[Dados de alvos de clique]
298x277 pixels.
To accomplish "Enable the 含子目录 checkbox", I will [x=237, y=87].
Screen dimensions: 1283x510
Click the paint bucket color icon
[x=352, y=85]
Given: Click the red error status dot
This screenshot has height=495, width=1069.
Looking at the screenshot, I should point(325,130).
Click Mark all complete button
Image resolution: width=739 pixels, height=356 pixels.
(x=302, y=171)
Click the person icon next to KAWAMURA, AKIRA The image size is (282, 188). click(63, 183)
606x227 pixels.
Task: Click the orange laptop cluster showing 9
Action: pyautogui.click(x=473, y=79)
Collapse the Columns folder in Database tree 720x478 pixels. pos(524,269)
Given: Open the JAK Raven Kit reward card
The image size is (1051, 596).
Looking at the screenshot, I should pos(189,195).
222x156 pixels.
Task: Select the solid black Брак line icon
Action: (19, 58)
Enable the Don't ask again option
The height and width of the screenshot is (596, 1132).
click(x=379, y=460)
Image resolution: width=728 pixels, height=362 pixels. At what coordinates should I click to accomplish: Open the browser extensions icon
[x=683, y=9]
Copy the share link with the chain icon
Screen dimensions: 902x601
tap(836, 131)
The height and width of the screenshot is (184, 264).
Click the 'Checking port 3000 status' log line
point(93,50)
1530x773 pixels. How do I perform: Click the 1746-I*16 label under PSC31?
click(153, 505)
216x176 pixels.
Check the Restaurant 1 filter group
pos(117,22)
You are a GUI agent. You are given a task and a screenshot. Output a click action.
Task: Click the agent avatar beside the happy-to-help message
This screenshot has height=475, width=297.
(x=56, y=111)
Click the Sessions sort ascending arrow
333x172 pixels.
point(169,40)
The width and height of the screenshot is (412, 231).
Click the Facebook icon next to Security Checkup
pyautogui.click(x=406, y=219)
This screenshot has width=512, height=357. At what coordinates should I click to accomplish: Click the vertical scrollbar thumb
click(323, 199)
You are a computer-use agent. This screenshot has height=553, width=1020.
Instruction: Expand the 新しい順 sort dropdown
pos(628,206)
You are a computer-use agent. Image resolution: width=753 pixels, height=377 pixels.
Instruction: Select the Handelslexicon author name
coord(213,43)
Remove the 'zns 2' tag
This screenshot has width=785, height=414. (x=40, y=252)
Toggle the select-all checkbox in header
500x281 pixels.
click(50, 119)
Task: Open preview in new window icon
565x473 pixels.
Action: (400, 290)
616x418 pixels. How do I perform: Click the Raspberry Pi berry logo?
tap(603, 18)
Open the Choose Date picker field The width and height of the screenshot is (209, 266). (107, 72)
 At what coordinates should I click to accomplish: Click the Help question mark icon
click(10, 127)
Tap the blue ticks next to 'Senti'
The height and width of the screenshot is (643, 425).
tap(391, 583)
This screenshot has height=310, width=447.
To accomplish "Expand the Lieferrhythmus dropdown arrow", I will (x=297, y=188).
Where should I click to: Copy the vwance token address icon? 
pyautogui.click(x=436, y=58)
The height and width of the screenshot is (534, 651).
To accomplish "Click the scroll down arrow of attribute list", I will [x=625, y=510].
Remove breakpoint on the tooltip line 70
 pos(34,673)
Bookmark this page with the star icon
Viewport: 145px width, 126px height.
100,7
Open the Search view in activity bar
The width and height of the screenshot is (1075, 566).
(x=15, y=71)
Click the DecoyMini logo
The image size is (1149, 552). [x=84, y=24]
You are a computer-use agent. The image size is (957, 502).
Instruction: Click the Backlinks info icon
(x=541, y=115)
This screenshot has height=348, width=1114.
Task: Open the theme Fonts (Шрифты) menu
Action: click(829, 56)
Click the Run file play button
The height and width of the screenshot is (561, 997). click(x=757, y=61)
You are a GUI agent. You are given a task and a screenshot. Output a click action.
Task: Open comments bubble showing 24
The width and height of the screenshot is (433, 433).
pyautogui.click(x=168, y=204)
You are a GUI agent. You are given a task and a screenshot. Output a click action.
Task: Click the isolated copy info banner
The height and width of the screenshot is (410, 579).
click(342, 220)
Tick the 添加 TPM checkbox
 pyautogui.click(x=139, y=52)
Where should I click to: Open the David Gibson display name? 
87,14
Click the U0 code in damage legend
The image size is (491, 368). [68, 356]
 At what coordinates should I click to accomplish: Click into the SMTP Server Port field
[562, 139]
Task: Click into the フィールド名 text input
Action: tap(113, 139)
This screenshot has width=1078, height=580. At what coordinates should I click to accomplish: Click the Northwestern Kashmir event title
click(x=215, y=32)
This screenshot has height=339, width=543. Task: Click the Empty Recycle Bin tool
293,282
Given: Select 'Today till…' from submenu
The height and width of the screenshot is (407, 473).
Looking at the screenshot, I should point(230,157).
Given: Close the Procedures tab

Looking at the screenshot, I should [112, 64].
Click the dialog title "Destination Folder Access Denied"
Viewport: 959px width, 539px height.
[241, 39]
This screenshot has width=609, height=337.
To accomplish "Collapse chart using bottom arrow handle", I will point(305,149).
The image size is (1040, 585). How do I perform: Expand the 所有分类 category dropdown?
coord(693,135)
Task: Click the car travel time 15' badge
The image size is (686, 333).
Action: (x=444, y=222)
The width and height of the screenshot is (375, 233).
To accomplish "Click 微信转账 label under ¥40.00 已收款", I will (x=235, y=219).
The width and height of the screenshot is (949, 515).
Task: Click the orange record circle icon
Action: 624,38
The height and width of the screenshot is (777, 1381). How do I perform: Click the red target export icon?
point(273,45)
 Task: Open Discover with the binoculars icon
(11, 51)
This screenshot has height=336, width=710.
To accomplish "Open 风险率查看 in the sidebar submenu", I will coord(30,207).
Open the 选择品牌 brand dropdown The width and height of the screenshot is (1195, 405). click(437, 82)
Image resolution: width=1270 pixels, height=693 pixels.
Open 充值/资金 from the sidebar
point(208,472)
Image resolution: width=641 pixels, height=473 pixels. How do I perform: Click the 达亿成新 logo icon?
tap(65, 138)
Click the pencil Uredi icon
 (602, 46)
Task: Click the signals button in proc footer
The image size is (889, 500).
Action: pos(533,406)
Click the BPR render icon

> A FAZER:
Separe e copie do material cada linha que contém a palavra "dimensions". Diferencie maiúsculas de minúsculas.

> RESPOSTA ABAIXO:
Screen dimensions: 1283x510
Screen dimensions: 902x601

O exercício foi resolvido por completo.